_Input data_:
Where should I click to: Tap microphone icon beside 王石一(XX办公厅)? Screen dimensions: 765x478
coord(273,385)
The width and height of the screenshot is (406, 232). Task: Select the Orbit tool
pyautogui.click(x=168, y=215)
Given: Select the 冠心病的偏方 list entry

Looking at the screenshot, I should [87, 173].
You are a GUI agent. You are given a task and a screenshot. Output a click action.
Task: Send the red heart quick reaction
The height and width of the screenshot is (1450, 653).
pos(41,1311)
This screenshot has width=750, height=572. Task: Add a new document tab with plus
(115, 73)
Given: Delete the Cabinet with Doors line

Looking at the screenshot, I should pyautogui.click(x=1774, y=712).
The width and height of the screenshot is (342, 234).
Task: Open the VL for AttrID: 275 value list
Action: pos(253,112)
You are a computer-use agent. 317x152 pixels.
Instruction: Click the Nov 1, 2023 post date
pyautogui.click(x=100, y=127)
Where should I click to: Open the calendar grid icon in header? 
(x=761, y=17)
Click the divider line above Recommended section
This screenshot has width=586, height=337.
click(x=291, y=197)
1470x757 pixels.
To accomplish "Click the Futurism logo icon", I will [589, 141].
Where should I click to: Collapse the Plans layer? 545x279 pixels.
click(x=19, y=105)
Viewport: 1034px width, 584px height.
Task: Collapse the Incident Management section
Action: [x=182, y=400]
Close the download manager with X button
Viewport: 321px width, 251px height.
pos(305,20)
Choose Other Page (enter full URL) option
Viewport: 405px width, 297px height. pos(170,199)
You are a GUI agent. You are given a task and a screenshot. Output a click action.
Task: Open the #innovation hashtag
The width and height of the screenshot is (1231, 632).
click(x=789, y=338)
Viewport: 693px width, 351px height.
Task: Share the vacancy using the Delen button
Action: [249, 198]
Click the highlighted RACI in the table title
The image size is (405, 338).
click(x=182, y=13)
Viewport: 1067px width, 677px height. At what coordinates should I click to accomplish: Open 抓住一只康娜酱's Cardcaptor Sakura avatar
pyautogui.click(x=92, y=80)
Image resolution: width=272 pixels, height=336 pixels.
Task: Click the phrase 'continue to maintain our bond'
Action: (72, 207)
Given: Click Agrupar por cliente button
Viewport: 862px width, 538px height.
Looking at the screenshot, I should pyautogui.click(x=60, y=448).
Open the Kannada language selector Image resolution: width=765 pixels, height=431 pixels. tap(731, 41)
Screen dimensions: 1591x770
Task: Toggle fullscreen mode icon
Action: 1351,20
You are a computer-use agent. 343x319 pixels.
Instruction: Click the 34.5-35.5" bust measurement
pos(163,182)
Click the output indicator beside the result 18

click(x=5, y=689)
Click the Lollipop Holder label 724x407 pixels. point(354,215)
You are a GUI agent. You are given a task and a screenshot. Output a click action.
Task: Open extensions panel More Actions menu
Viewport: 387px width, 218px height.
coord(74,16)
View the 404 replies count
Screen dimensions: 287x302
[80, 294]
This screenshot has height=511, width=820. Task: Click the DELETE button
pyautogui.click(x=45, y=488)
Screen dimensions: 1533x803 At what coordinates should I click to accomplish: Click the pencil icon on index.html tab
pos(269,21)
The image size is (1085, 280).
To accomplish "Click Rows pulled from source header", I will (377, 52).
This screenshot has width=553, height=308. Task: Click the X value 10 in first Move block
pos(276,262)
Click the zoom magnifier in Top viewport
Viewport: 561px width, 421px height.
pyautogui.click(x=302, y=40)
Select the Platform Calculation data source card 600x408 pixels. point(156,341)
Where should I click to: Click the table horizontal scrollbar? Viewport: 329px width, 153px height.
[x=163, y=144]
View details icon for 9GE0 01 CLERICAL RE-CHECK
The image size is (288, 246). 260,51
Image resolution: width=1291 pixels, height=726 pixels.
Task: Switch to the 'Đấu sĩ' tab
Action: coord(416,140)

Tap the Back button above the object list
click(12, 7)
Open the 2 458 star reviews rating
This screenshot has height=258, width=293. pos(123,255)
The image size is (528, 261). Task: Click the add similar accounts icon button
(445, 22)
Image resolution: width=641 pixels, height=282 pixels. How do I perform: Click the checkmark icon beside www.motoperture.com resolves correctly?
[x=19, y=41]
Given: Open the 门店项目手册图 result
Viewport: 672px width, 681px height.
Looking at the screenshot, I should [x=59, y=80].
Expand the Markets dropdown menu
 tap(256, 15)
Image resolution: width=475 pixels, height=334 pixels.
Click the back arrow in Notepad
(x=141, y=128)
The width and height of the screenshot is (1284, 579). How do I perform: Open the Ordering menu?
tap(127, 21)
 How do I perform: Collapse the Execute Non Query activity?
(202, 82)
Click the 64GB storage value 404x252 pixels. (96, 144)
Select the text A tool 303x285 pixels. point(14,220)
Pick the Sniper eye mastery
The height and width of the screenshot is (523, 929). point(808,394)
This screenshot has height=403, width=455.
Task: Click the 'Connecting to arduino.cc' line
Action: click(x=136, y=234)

_Work to complete_: Going line by line, set down the data above exactly as given.

_Task solution_:
Where should I click to: Tap microphone icon beside 王石一(XX办公厅)? Screen dimensions: 765x478
coord(273,385)
The width and height of the screenshot is (406, 232). Task: Select the Orbit tool
pyautogui.click(x=168, y=215)
Given: Select the 冠心病的偏方 list entry

Looking at the screenshot, I should [87, 173].
You are a GUI agent. You are given a task and a screenshot. Output a click action.
Task: Send the red heart quick reaction
The height and width of the screenshot is (1450, 653).
pos(41,1311)
This screenshot has width=750, height=572. Task: Add a new document tab with plus
(115, 73)
Given: Delete the Cabinet with Doors line

Looking at the screenshot, I should pyautogui.click(x=1774, y=712).
The width and height of the screenshot is (342, 234).
Task: Open the VL for AttrID: 275 value list
Action: pos(253,112)
You are a computer-use agent. 317x152 pixels.
Instruction: Click the Nov 1, 2023 post date
pyautogui.click(x=100, y=127)
Where should I click to: Open the calendar grid icon in header? 
(x=761, y=17)
Click the divider line above Recommended section
This screenshot has width=586, height=337.
click(x=291, y=197)
1470x757 pixels.
To accomplish "Click the Futurism logo icon", I will [589, 141].
Where should I click to: Collapse the Plans layer? 545x279 pixels.
click(x=19, y=105)
Viewport: 1034px width, 584px height.
Task: Collapse the Incident Management section
Action: [x=182, y=400]
Close the download manager with X button
Viewport: 321px width, 251px height.
pos(305,20)
Choose Other Page (enter full URL) option
Viewport: 405px width, 297px height. pos(170,199)
You are a GUI agent. You are given a task and a screenshot. Output a click action.
Task: Open the #innovation hashtag
The width and height of the screenshot is (1231, 632).
click(x=789, y=338)
Viewport: 693px width, 351px height.
Task: Share the vacancy using the Delen button
Action: [249, 198]
Click the highlighted RACI in the table title
The image size is (405, 338).
click(x=182, y=13)
Viewport: 1067px width, 677px height. At what coordinates should I click to accomplish: Open 抓住一只康娜酱's Cardcaptor Sakura avatar
pyautogui.click(x=92, y=80)
Image resolution: width=272 pixels, height=336 pixels.
Task: Click the phrase 'continue to maintain our bond'
Action: (72, 207)
Given: Click Agrupar por cliente button
Viewport: 862px width, 538px height.
Looking at the screenshot, I should pyautogui.click(x=60, y=448).
Open the Kannada language selector Image resolution: width=765 pixels, height=431 pixels. tap(731, 41)
Screen dimensions: 1591x770
Task: Toggle fullscreen mode icon
Action: 1351,20
You are a computer-use agent. 343x319 pixels.
Instruction: Click the 34.5-35.5" bust measurement
pos(163,182)
Click the output indicator beside the result 18

click(x=5, y=689)
Click the Lollipop Holder label 724x407 pixels. point(354,215)
You are a GUI agent. You are given a task and a screenshot. Output a click action.
Task: Open extensions panel More Actions menu
Viewport: 387px width, 218px height.
coord(74,16)
View the 404 replies count
Screen dimensions: 287x302
[80, 294]
This screenshot has height=511, width=820. Task: Click the DELETE button
pyautogui.click(x=45, y=488)
Screen dimensions: 1533x803 At what coordinates should I click to accomplish: Click the pencil icon on index.html tab
pos(269,21)
The image size is (1085, 280).
To accomplish "Click Rows pulled from source header", I will (377, 52).
This screenshot has width=553, height=308. Task: Click the X value 10 in first Move block
pos(276,262)
Click the zoom magnifier in Top viewport
Viewport: 561px width, 421px height.
pyautogui.click(x=302, y=40)
Select the Platform Calculation data source card 600x408 pixels. point(156,341)
Where should I click to: Click the table horizontal scrollbar? Viewport: 329px width, 153px height.
[x=163, y=144]
View details icon for 9GE0 01 CLERICAL RE-CHECK
The image size is (288, 246). 260,51
Image resolution: width=1291 pixels, height=726 pixels.
Task: Switch to the 'Đấu sĩ' tab
Action: coord(416,140)

Tap the Back button above the object list
click(12, 7)
Open the 2 458 star reviews rating
This screenshot has height=258, width=293. pos(123,255)
The image size is (528, 261). Task: Click the add similar accounts icon button
(445, 22)
Image resolution: width=641 pixels, height=282 pixels. How do I perform: Click the checkmark icon beside www.motoperture.com resolves correctly?
[x=19, y=41]
Given: Open the 门店项目手册图 result
Viewport: 672px width, 681px height.
Looking at the screenshot, I should [x=59, y=80].
Expand the Markets dropdown menu
 tap(256, 15)
Image resolution: width=475 pixels, height=334 pixels.
Click the back arrow in Notepad
(x=141, y=128)
The width and height of the screenshot is (1284, 579). How do I perform: Open the Ordering menu?
tap(127, 21)
 How do I perform: Collapse the Execute Non Query activity?
(202, 82)
Click the 64GB storage value 404x252 pixels. (96, 144)
Select the text A tool 303x285 pixels. point(14,220)
Pick the Sniper eye mastery
The height and width of the screenshot is (523, 929). point(808,394)
This screenshot has height=403, width=455.
Task: Click the 'Connecting to arduino.cc' line
Action: click(x=136, y=234)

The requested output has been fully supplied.